If you don't need to know which interval contains your point (EDIT: I guess you probably do, but I'll leave this answer for others with this question who don't), then

1. Preprocess the intervals by computing two arrays B and E. B is the values of begin in sorted order. E is the values of end in sorted order.

2. To query a point x, use binary search to find the least index i such that B[i] > x and the least index j such that E[j] ≥ x. The number of intervals [begin, end] containing x is i - j.

---

class Interval {
    double begin, end;
}

class BeginComparator implements java.util.Comparator<Interval> {
    public int compare(Interval o1, Interval o2) {
        return Double.compare(o1.begin, o2.begin);
    }
};

public class IntervalTree {
    IntervalTree(Interval[] intervals_) {
        intervals = intervals_.clone();
        java.util.Arrays.sort(intervals, new BeginComparator());
        maxEnd = new double[intervals.length];
        initializeMaxEnd(0, intervals.length);
    }

    double initializeMaxEnd(int a, int b) {
        if (a >= b) {
            return Double.NEGATIVE_INFINITY;
        }
        int m = (a + b) >>> 1;
        maxEnd[m] = initializeMaxEnd(a, m);
        return Math.max(Math.max(maxEnd[m], intervals[m].end), initializeMaxEnd(m + 1, b));
    }

    void findContainingIntervals(double x, int a, int b, java.util.Collection<Interval> result) {
        if (a >= b) {
            return;
        }
        int m = (a + b) >>> 1;
        Interval i = intervals[m];
        if (x < i.begin) {
            findContainingIntervals(x, a, m, result);
        } else {
            if (x <= i.end) {
                result.add(i);
            }
            if (maxEnd[m] >= x) {
                findContainingIntervals(x, a, m, result);
            }
            findContainingIntervals(x, m + 1, b, result);
        }
    }

    java.util.Collection<Interval> findContainingIntervals(double x) {
        java.util.Collection<Interval> result  = new java.util.ArrayList<Interval>();
        findContainingIntervals(x, 0, intervals.length, result);
        return result;
    }

    Interval[] intervals;
    double[] maxEnd;

    public static void main(String[] args) {
        java.util.Random r = new java.util.Random();
        Interval[] intervals = new Interval[10000];
        for (int j = 0; j < intervals.length; j++) {
            Interval i = new Interval();
            do {
                i.begin = r.nextDouble();
                i.end = r.nextDouble();
            } while (i.begin >= i.end);
            intervals[j] = i;
        }
        IntervalTree it = new IntervalTree(intervals);
        double x = r.nextDouble();
        java.util.Collection<Interval> result = it.findContainingIntervals(x);
        int count = 0;
        for (Interval i : intervals) {
            if (i.begin <= x && x <= i.end) {
                count++;
            }
        }
        System.out.println(result.size());
        System.out.println(count);
    }
}

Answer 3

I believe this is what you are looking for: http://en.wikipedia.org/wiki/Interval_tree

But check this simpler solution first to see if it fits your needs: Using java map for range searches

Answer 4

simple solution with O(n) complexity:

for(Range range: ranges){
  if (key >= range.start && key <= range.end)
    return range;
} 

More clever algorithm can be applied if we know more information about ranges.

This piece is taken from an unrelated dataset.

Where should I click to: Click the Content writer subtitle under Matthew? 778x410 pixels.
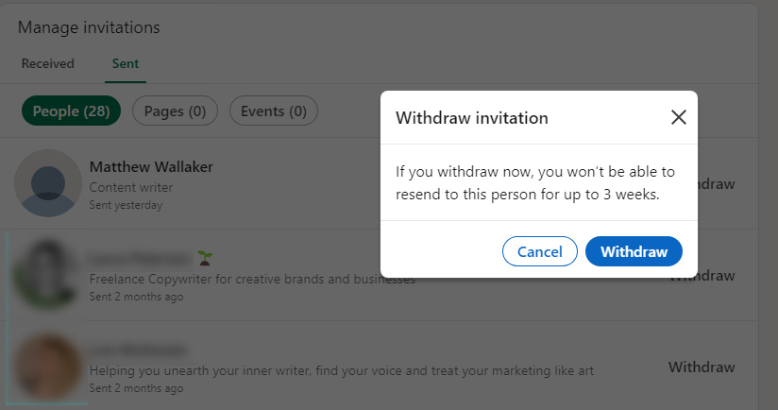tap(130, 188)
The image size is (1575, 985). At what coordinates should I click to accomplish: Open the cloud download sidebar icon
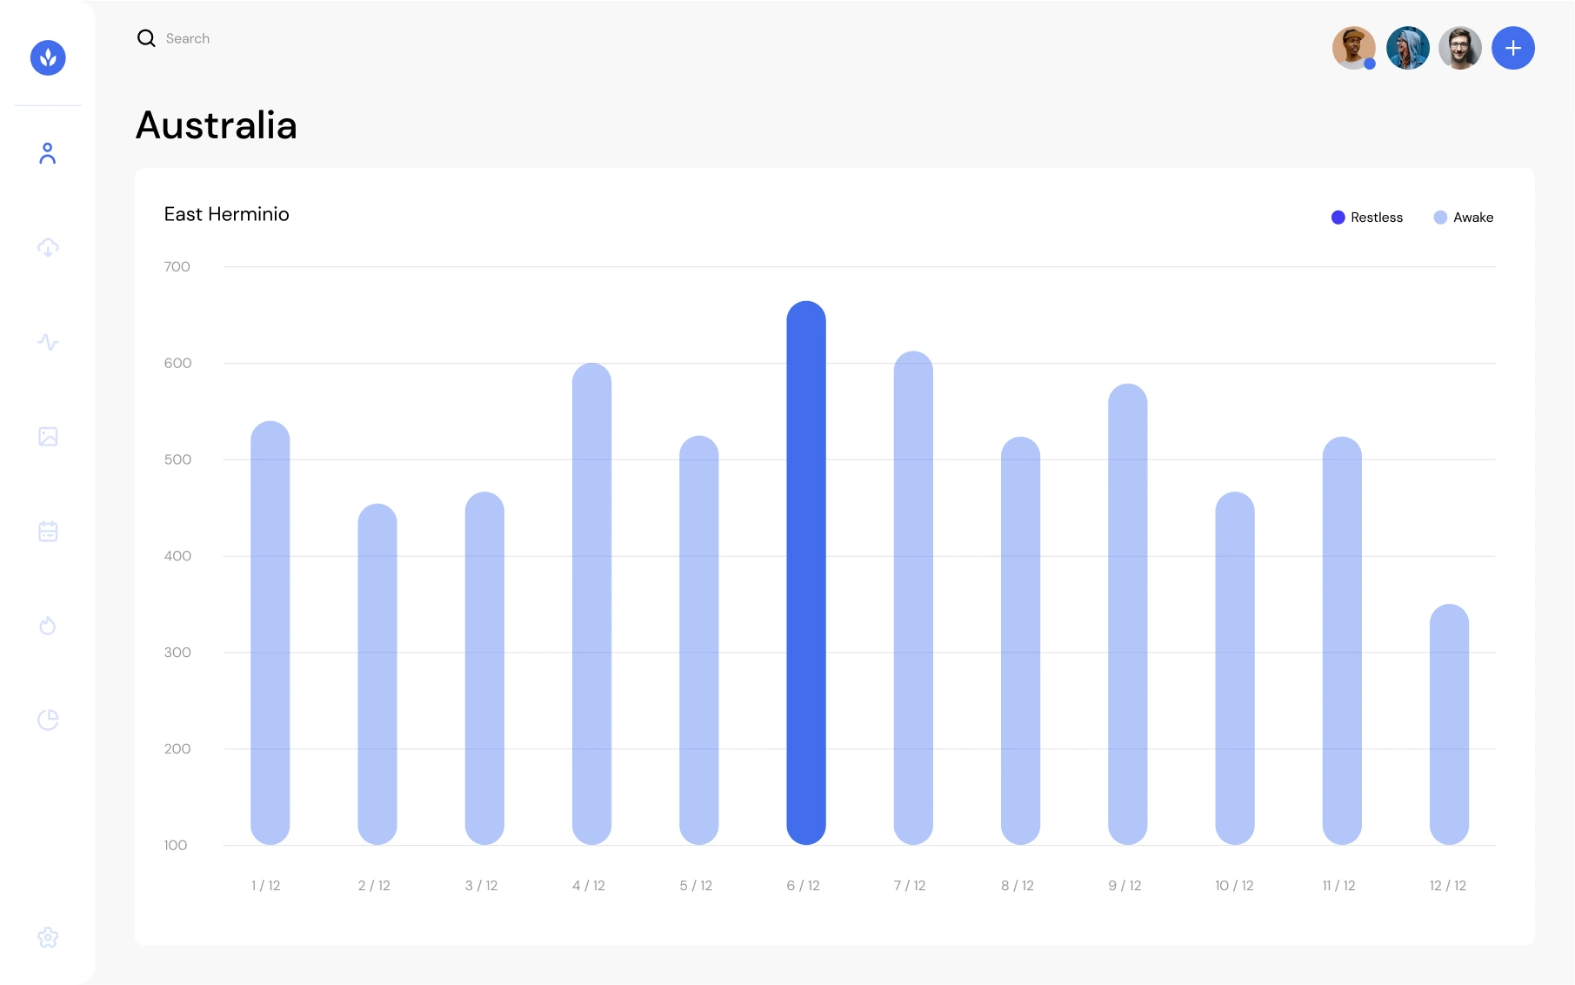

Is they sorted? Is they overlapped? and so on

Answer 5

Given just your specification, I would be inclined to order the ranges by size, with the widest ranges first (use a custom Comparator to facilitate this). Then simply iterate through them and return true as soon as you find a range that contains the key. Because we know nothing else about the data, of course the widest ranges are the most likely to contain a given key; searching them first could be a (small) optimization.

You could preprocess the list in other ways. For instance, you could exclude any ranges that are completely enclosed by other ranges. You could order by begin and early-exit as soon as you encounter a begin value greater than your key.